Problem description ▸ Please copy every one of the rows below word for word, leaving each line as it is.

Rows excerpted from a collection
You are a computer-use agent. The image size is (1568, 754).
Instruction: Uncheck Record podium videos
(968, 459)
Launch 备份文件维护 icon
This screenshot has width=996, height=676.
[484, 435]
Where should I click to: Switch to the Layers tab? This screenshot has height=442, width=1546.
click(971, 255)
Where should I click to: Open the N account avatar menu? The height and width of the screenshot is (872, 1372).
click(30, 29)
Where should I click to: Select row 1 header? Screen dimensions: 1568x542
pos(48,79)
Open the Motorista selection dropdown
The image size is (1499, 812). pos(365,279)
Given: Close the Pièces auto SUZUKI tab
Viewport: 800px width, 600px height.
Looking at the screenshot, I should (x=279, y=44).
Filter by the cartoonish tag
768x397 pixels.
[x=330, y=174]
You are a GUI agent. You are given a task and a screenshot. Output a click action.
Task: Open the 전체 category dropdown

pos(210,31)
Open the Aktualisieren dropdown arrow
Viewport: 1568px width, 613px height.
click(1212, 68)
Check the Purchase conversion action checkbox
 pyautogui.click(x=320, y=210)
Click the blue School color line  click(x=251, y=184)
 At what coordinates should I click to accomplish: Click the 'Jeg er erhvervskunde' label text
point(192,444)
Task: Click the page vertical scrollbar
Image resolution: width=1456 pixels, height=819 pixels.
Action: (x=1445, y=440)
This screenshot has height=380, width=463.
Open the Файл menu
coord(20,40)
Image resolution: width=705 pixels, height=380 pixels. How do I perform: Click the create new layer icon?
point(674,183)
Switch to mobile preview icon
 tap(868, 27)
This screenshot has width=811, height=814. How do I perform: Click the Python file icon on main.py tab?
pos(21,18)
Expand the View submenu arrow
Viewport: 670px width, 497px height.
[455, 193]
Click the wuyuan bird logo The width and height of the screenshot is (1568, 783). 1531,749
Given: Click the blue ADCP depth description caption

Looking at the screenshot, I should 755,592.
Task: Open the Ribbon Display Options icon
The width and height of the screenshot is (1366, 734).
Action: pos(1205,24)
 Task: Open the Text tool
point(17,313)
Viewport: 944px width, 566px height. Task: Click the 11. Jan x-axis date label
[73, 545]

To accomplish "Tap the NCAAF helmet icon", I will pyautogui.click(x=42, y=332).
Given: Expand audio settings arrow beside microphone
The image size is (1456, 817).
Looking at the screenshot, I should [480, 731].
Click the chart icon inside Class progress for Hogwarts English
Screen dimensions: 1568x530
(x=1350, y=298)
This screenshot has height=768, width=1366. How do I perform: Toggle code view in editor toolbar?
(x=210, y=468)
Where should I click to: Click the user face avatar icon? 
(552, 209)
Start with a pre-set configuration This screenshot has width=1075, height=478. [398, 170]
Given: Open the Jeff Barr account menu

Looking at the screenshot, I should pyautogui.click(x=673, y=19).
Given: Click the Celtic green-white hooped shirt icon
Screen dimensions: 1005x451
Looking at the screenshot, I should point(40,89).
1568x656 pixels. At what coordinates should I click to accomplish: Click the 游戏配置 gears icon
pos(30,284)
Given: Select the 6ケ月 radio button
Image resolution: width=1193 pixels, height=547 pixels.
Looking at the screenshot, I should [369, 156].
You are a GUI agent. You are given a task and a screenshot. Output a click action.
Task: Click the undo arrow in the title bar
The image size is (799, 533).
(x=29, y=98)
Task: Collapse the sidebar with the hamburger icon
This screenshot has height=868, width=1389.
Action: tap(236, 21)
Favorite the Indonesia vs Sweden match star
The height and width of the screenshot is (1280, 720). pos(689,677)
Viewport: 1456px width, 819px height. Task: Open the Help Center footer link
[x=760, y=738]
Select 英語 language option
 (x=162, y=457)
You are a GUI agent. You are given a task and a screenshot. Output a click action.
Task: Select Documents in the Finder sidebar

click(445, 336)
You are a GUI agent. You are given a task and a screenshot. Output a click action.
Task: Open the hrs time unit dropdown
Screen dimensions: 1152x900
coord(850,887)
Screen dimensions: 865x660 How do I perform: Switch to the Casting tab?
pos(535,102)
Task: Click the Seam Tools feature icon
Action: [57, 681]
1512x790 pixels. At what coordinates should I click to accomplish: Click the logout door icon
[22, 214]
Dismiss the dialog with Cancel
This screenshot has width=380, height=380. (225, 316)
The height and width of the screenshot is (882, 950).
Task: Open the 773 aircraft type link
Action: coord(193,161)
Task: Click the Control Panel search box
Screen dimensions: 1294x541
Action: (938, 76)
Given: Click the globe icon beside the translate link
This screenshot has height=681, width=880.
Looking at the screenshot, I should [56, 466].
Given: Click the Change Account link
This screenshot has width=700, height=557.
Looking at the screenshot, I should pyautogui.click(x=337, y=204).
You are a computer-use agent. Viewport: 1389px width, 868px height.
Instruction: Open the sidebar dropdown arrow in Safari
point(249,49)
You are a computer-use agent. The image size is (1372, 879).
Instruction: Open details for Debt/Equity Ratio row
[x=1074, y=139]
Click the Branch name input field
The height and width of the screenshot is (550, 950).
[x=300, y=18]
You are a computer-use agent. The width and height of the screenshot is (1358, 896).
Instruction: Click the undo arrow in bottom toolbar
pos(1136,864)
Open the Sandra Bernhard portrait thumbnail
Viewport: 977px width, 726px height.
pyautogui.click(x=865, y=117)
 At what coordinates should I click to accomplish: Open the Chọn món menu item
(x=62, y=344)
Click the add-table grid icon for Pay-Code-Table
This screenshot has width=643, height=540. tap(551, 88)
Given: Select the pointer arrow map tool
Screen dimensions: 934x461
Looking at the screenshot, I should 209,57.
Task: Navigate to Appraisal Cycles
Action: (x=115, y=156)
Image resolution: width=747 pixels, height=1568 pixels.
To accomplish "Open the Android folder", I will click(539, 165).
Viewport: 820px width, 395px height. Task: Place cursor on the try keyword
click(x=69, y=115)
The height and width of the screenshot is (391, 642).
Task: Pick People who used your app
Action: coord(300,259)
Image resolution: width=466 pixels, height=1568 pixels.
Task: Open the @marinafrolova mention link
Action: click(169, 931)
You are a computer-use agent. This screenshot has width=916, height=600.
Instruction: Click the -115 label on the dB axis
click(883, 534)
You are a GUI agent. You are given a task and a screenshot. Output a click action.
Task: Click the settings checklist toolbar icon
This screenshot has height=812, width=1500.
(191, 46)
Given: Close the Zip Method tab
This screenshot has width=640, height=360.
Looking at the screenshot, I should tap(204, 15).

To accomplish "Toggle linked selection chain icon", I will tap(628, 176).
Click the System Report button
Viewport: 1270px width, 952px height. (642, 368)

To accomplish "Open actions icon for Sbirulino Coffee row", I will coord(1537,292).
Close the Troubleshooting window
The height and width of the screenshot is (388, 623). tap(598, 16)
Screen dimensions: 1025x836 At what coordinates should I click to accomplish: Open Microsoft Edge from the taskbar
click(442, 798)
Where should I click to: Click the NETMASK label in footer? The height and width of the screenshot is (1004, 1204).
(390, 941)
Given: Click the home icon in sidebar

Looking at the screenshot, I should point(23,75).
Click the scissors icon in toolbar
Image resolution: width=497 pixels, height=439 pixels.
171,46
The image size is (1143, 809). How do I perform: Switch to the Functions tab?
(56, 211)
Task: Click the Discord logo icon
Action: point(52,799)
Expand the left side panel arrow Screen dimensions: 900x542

Task output ▸
You are a computer-use agent. The image size is (1568, 754).
Instruction: Uncheck Record podium videos
(968, 459)
Launch 备份文件维护 icon
This screenshot has width=996, height=676.
[484, 435]
Where should I click to: Switch to the Layers tab? This screenshot has height=442, width=1546.
click(971, 255)
Where should I click to: Open the N account avatar menu? The height and width of the screenshot is (872, 1372).
click(30, 29)
Where should I click to: Select row 1 header? Screen dimensions: 1568x542
pos(48,79)
Open the Motorista selection dropdown
The image size is (1499, 812). pos(365,279)
Given: Close the Pièces auto SUZUKI tab
Viewport: 800px width, 600px height.
Looking at the screenshot, I should (x=279, y=44).
Filter by the cartoonish tag
768x397 pixels.
[x=330, y=174]
You are a GUI agent. You are given a task and a screenshot. Output a click action.
Task: Open the 전체 category dropdown

pos(210,31)
Open the Aktualisieren dropdown arrow
Viewport: 1568px width, 613px height.
click(1212, 68)
Check the Purchase conversion action checkbox
 pyautogui.click(x=320, y=210)
Click the blue School color line  click(x=251, y=184)
 At what coordinates should I click to accomplish: Click the 'Jeg er erhvervskunde' label text
point(192,444)
Task: Click the page vertical scrollbar
Image resolution: width=1456 pixels, height=819 pixels.
Action: (x=1445, y=440)
This screenshot has height=380, width=463.
Open the Файл menu
coord(20,40)
Image resolution: width=705 pixels, height=380 pixels. How do I perform: Click the create new layer icon?
point(674,183)
Switch to mobile preview icon
 tap(868, 27)
This screenshot has width=811, height=814. How do I perform: Click the Python file icon on main.py tab?
pos(21,18)
Expand the View submenu arrow
Viewport: 670px width, 497px height.
[455, 193]
Click the wuyuan bird logo The width and height of the screenshot is (1568, 783). 1531,749
Given: Click the blue ADCP depth description caption

Looking at the screenshot, I should 755,592.
Task: Open the Ribbon Display Options icon
The width and height of the screenshot is (1366, 734).
Action: pos(1205,24)
 Task: Open the Text tool
point(17,313)
Viewport: 944px width, 566px height. Task: Click the 11. Jan x-axis date label
[73, 545]

To accomplish "Tap the NCAAF helmet icon", I will pyautogui.click(x=42, y=332).
Given: Expand audio settings arrow beside microphone
The image size is (1456, 817).
Looking at the screenshot, I should [480, 731].
Click the chart icon inside Class progress for Hogwarts English
Screen dimensions: 1568x530
(x=1350, y=298)
This screenshot has height=768, width=1366. How do I perform: Toggle code view in editor toolbar?
(x=210, y=468)
Where should I click to: Click the user face avatar icon? 
(552, 209)
Start with a pre-set configuration This screenshot has width=1075, height=478. [398, 170]
Given: Open the Jeff Barr account menu

Looking at the screenshot, I should pyautogui.click(x=673, y=19).
Given: Click the Celtic green-white hooped shirt icon
Screen dimensions: 1005x451
Looking at the screenshot, I should point(40,89).
1568x656 pixels. At what coordinates should I click to accomplish: Click the 游戏配置 gears icon
pos(30,284)
Given: Select the 6ケ月 radio button
Image resolution: width=1193 pixels, height=547 pixels.
Looking at the screenshot, I should [369, 156].
You are a GUI agent. You are given a task and a screenshot. Output a click action.
Task: Click the undo arrow in the title bar
The image size is (799, 533).
(x=29, y=98)
Task: Collapse the sidebar with the hamburger icon
This screenshot has height=868, width=1389.
Action: tap(236, 21)
Favorite the Indonesia vs Sweden match star
The height and width of the screenshot is (1280, 720). pos(689,677)
Viewport: 1456px width, 819px height. Task: Open the Help Center footer link
[x=760, y=738]
Select 英語 language option
 (x=162, y=457)
You are a GUI agent. You are given a task and a screenshot. Output a click action.
Task: Select Documents in the Finder sidebar

click(445, 336)
You are a GUI agent. You are given a task and a screenshot. Output a click action.
Task: Open the hrs time unit dropdown
Screen dimensions: 1152x900
coord(850,887)
Screen dimensions: 865x660 How do I perform: Switch to the Casting tab?
pos(535,102)
Task: Click the Seam Tools feature icon
Action: [57, 681]
1512x790 pixels. At what coordinates should I click to accomplish: Click the logout door icon
[22, 214]
Dismiss the dialog with Cancel
This screenshot has width=380, height=380. (225, 316)
The height and width of the screenshot is (882, 950).
Task: Open the 773 aircraft type link
Action: coord(193,161)
Task: Click the Control Panel search box
Screen dimensions: 1294x541
Action: (938, 76)
Given: Click the globe icon beside the translate link
This screenshot has height=681, width=880.
Looking at the screenshot, I should [56, 466].
Given: Click the Change Account link
This screenshot has width=700, height=557.
Looking at the screenshot, I should pyautogui.click(x=337, y=204).
You are a computer-use agent. Viewport: 1389px width, 868px height.
Instruction: Open the sidebar dropdown arrow in Safari
point(249,49)
You are a computer-use agent. The image size is (1372, 879).
Instruction: Open details for Debt/Equity Ratio row
[x=1074, y=139]
Click the Branch name input field
The height and width of the screenshot is (550, 950).
[x=300, y=18]
You are a computer-use agent. The width and height of the screenshot is (1358, 896).
Instruction: Click the undo arrow in bottom toolbar
pos(1136,864)
Open the Sandra Bernhard portrait thumbnail
Viewport: 977px width, 726px height.
pyautogui.click(x=865, y=117)
 At what coordinates should I click to accomplish: Open the Chọn món menu item
(x=62, y=344)
Click the add-table grid icon for Pay-Code-Table
This screenshot has width=643, height=540. tap(551, 88)
Given: Select the pointer arrow map tool
Screen dimensions: 934x461
Looking at the screenshot, I should 209,57.
Task: Navigate to Appraisal Cycles
Action: (x=115, y=156)
Image resolution: width=747 pixels, height=1568 pixels.
To accomplish "Open the Android folder", I will click(539, 165).
Viewport: 820px width, 395px height. Task: Place cursor on the try keyword
click(x=69, y=115)
The height and width of the screenshot is (391, 642).
Task: Pick People who used your app
Action: coord(300,259)
Image resolution: width=466 pixels, height=1568 pixels.
Task: Open the @marinafrolova mention link
Action: click(169, 931)
You are a computer-use agent. This screenshot has width=916, height=600.
Instruction: Click the -115 label on the dB axis
click(883, 534)
You are a GUI agent. You are given a task and a screenshot. Output a click action.
Task: Click the settings checklist toolbar icon
This screenshot has height=812, width=1500.
(191, 46)
Given: Close the Zip Method tab
This screenshot has width=640, height=360.
Looking at the screenshot, I should tap(204, 15).

To accomplish "Toggle linked selection chain icon", I will tap(628, 176).
Click the System Report button
Viewport: 1270px width, 952px height. (642, 368)

To accomplish "Open actions icon for Sbirulino Coffee row", I will coord(1537,292).
Close the Troubleshooting window
The height and width of the screenshot is (388, 623). tap(598, 16)
Screen dimensions: 1025x836 At what coordinates should I click to accomplish: Open Microsoft Edge from the taskbar
click(442, 798)
Where should I click to: Click the NETMASK label in footer? The height and width of the screenshot is (1004, 1204).
(390, 941)
Given: Click the home icon in sidebar

Looking at the screenshot, I should point(23,75).
Click the scissors icon in toolbar
Image resolution: width=497 pixels, height=439 pixels.
171,46
The image size is (1143, 809). How do I perform: Switch to the Functions tab?
(56, 211)
Task: Click the Discord logo icon
Action: point(52,799)
Expand the left side panel arrow Screen dimensions: 900x542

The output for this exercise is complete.